# THE DATA
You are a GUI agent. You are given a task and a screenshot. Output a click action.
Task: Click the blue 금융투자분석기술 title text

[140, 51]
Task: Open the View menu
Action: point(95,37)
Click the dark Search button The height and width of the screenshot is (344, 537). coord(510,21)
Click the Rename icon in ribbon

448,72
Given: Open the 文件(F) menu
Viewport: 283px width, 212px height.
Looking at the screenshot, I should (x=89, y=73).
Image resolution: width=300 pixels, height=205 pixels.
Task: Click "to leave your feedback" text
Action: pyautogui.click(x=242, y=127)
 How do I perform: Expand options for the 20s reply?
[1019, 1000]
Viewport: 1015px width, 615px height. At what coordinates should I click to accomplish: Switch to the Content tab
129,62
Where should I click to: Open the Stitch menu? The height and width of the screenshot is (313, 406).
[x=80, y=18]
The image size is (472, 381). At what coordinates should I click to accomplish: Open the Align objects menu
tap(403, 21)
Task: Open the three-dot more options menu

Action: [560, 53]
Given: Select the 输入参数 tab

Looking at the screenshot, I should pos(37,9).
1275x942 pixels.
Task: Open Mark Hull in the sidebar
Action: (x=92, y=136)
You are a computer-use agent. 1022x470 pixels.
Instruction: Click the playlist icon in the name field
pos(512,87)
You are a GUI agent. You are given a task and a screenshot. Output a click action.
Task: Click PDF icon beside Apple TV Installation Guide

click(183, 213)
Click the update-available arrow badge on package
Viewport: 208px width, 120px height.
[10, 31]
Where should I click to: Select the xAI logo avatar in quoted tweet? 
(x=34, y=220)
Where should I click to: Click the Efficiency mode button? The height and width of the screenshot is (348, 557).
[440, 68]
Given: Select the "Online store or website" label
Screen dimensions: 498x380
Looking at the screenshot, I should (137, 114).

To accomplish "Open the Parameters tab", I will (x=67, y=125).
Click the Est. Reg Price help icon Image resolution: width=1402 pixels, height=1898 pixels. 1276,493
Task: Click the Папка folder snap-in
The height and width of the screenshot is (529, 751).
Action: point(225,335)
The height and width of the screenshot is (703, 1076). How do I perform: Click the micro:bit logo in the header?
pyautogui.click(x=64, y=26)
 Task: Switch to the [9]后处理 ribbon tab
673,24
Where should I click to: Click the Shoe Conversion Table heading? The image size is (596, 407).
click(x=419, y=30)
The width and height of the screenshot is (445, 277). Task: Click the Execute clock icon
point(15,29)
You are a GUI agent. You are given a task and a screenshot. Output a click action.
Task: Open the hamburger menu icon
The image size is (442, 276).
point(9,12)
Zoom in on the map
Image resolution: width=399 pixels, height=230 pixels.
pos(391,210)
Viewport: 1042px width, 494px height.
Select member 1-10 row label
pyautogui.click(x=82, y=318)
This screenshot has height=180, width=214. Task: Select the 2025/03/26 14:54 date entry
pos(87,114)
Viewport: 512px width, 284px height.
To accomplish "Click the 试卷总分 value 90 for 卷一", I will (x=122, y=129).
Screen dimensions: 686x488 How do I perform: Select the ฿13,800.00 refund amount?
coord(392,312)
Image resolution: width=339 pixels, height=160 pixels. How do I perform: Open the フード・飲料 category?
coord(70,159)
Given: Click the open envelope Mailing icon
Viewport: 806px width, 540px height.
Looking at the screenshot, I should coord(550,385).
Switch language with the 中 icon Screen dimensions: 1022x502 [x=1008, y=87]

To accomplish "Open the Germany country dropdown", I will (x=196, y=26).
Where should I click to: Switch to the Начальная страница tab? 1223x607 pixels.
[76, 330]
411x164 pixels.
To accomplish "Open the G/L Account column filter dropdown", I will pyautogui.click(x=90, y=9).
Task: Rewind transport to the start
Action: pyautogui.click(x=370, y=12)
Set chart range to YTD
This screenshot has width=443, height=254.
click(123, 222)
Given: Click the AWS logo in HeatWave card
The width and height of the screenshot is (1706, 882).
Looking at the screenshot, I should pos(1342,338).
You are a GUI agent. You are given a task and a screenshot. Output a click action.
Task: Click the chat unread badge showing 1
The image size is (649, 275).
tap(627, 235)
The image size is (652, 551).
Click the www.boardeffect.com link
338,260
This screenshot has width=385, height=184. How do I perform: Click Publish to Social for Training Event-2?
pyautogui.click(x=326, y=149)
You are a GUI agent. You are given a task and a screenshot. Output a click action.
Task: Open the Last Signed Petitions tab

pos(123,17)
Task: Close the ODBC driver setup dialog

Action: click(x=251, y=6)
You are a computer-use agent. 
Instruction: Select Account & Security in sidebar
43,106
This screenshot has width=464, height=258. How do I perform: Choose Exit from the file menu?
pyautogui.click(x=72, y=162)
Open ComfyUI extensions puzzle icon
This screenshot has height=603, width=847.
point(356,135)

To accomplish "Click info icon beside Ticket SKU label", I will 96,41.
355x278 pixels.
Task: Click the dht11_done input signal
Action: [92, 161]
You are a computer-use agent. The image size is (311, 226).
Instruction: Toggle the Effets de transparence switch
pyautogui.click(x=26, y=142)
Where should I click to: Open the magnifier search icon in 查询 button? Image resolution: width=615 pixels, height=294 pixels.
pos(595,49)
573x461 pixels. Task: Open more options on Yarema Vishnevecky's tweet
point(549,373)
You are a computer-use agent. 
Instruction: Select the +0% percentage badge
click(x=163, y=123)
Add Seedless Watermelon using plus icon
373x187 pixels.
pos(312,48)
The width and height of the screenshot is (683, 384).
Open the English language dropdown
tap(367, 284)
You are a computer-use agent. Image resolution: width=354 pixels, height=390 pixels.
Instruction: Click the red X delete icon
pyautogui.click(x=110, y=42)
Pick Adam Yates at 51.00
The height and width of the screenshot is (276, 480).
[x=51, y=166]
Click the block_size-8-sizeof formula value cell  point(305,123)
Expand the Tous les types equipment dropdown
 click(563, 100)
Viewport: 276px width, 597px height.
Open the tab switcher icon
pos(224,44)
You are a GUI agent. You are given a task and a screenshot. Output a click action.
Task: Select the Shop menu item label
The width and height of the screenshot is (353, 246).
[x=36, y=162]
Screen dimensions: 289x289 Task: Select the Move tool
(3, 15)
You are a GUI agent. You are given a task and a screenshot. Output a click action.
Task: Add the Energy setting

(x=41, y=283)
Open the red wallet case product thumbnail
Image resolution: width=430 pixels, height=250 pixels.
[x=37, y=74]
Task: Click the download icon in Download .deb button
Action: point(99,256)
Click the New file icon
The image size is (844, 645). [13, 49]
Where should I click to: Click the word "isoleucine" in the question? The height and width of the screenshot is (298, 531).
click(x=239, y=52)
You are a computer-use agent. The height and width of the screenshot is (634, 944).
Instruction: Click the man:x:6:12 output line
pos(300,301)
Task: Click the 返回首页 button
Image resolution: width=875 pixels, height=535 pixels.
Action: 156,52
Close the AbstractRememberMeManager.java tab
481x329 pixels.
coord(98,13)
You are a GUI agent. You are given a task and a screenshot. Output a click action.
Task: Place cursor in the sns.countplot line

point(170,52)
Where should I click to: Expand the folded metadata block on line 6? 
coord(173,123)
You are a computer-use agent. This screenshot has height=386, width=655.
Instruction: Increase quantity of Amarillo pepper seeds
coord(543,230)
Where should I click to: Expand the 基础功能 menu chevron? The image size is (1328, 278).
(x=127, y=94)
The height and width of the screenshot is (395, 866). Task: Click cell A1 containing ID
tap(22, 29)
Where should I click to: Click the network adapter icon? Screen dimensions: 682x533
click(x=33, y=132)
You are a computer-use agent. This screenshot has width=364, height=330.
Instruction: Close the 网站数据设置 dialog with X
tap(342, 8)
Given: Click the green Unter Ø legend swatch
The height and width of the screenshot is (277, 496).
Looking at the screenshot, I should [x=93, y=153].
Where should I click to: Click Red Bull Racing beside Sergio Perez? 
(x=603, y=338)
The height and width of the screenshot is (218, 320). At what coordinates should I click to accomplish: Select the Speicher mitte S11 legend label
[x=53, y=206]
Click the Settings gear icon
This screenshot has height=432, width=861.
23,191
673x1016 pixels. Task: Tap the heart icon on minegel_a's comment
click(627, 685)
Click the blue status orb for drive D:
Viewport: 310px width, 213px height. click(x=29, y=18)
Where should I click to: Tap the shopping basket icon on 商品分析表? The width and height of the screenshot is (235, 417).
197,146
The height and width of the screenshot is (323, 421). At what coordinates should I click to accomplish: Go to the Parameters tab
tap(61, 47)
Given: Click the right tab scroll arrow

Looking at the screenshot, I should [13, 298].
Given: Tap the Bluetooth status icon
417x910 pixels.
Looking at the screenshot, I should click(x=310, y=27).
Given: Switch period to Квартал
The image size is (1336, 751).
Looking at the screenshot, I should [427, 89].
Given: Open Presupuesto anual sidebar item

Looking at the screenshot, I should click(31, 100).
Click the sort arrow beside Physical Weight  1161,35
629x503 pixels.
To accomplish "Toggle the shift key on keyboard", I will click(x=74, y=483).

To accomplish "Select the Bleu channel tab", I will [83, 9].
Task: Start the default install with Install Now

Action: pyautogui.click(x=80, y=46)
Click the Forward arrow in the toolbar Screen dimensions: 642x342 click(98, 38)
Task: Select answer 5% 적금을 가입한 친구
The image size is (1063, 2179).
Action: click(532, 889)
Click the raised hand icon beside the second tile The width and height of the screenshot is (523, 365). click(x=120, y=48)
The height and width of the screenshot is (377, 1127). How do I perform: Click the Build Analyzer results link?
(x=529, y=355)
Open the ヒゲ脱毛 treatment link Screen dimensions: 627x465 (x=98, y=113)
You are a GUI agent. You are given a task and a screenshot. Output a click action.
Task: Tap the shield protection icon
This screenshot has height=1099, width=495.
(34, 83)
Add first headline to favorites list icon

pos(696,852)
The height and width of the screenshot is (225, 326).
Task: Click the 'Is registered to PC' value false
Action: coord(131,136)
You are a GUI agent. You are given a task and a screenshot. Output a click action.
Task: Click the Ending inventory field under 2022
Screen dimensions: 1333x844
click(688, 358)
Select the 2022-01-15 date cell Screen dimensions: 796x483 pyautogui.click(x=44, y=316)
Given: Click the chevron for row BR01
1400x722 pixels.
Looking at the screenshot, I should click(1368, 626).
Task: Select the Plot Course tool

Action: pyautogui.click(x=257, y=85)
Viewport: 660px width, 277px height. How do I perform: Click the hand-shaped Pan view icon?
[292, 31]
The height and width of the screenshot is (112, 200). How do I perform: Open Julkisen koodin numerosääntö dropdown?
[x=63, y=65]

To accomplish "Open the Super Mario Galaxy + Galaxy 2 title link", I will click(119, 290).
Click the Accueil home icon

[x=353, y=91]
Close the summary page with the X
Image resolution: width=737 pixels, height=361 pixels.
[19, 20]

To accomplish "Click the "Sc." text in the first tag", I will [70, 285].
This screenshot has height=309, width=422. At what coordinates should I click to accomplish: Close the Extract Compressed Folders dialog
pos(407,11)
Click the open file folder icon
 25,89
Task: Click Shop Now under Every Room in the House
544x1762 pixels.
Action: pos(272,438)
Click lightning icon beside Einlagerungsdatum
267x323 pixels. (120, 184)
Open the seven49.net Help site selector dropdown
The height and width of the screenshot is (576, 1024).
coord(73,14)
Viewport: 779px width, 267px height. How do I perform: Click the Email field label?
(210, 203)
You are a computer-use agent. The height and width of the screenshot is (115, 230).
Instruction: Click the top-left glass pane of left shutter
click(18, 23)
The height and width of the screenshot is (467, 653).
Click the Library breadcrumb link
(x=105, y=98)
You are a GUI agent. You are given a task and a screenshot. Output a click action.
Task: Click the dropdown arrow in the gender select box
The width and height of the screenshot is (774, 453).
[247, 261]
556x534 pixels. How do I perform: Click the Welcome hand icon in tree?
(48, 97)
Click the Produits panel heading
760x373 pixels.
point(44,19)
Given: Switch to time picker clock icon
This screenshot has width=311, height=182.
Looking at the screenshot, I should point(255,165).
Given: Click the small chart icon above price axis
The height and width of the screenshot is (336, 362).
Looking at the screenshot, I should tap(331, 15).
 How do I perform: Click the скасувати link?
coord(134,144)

# AIM OF THE EXERCISE
In the listing above, locate the line containing "Where should I click to: Click the Shoe" and the line containing "411x164 pixels.". Transcribe those two lines and everything between them, exactly as written.

# ANSWER SECTION
Where should I click to: Click the Shoe Conversion Table heading? The image size is (596, 407).
click(x=419, y=30)
The width and height of the screenshot is (445, 277). Task: Click the Execute clock icon
point(15,29)
You are a GUI agent. You are given a task and a screenshot. Output a click action.
Task: Open the hamburger menu icon
The image size is (442, 276).
point(9,12)
Zoom in on the map
Image resolution: width=399 pixels, height=230 pixels.
pos(391,210)
Viewport: 1042px width, 494px height.
Select member 1-10 row label
pyautogui.click(x=82, y=318)
This screenshot has height=180, width=214. Task: Select the 2025/03/26 14:54 date entry
pos(87,114)
Viewport: 512px width, 284px height.
To accomplish "Click the 试卷总分 value 90 for 卷一", I will (x=122, y=129).
Screen dimensions: 686x488 How do I perform: Select the ฿13,800.00 refund amount?
coord(392,312)
Image resolution: width=339 pixels, height=160 pixels. How do I perform: Open the フード・飲料 category?
coord(70,159)
Given: Click the open envelope Mailing icon
Viewport: 806px width, 540px height.
Looking at the screenshot, I should coord(550,385).
Switch language with the 中 icon Screen dimensions: 1022x502 [x=1008, y=87]

To accomplish "Open the Germany country dropdown", I will (x=196, y=26).
Where should I click to: Switch to the Начальная страница tab? 1223x607 pixels.
[76, 330]
411x164 pixels.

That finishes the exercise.